Причина, по которой Россия приняла Парижское соглашение, не связана с обеспокоенностью климатической проблемой, а вытекает из особенностей подхода «снизу вверх». Соглашение само по себе не предусматривает никаких санкций против компаний и стран, не собирающихся участвовать в общих усилиях по борьбе с изменением климата. Но без наказания уклонистов режим не может функционировать. В отсутствие централизованных мер принуждения компании и страны-«энтузиасты» неизбежно будут изобретать таковые в одностороннем порядке. Так, в Евросоюзе, вероятно, уже в ближайшем будущем будет введен пограничный углеродный налог в отношении товаров, импортируемых из стран без углеродного регулирования. В дальнейшем введение аналогичного налога возможно и в США. В то же время западные компании, контролирующие свой «углеродный след», предъявляют повышенные требования к продукции своих поставщиков, а инвесторы не хотят вкладываться в «коричневую экономику» – хотя бы из имиджевых соображений.
В этих условиях демонстративно противопоставлять себя всему миру, оставаясь за рамками Парижского соглашения, как минимум недальновидно. Лучше всего это понимает бизнес. Российский союз промышленников и предпринимателей (РСПП), ранее выступавший против ратификации Россией договора, в начале 2019 года направил в правительство письмо, в котором призвал присоединиться к соглашению. Основной аргумент, содержащийся в том письме: неучастие увеличит вероятность применения к российским компаниям ограничительных мер на международных рынках.
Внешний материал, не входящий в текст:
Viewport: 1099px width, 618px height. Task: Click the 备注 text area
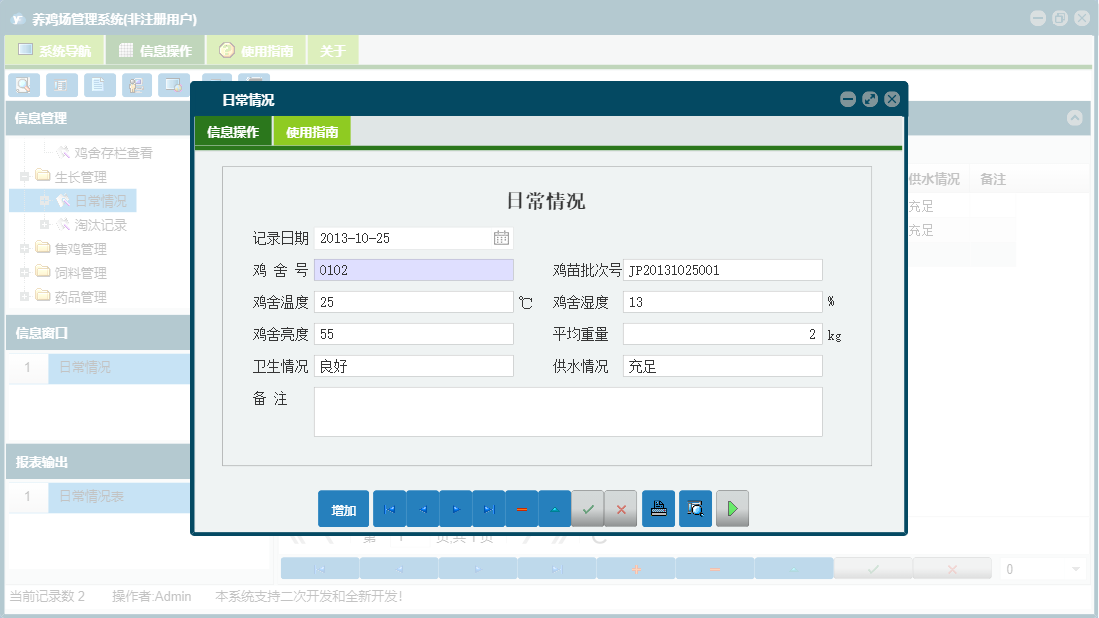(568, 412)
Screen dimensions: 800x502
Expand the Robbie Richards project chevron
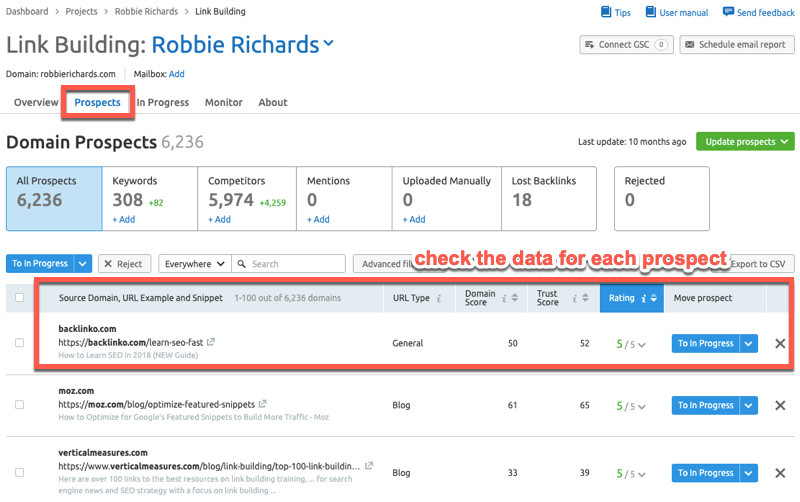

Аргумент был услышан, как, впрочем, и оговорка, что РСПП выступает против углеродного регулирования внутри страны.
Поэтому за принятием Парижского соглашения вряд ли последуют какие-то дальнейшие шаги. Российские власти не рассматривают меры по снижению выбросов как нечто самоценное. Национальная цель России – к 2030 году уменьшить выбросы до 70–75% от уровня 1990‑го – лукава: из-за сокращения промышленных производств и лесных вырубок после распада СССР ее выбросы и так уже почти вдвое ниже уровня 1990 года. Их увеличение до планируемых значений просто невозможно с учетом текущей экономической динамики, никакие дополнительные меры здесь не нужны. В последней версии законопроекта о введении в России углеродного регулирования фактически зафиксирован мораторий на такое регулирование на ближайшие пять лет. Политика регулирования выбросов могла бы рассматриваться как инструмент диверсификации экономики – перераспределения средств из энергетического сектора в другие отрасли, но такая задача, похоже, не стоит. Вероятно, с углеродным регулированием в России произойдет та же история, что и с принятием Парижского соглашения: оно появится тогда, когда на зарубежных рынках замаячат перспективы ограничений для российских экспортеров, уступающих конкурентам по энергоэффективности и углеродному следу. В итоге, в ожидании жареного петуха и следуя принципу «лишь бы отстали», Россия вновь пойдет в русле чужой повестки, вместо того чтобы начать выстраивать свою. Пока нам гораздо интереснее обсуждать, кто стоит за Гретой Тунберг.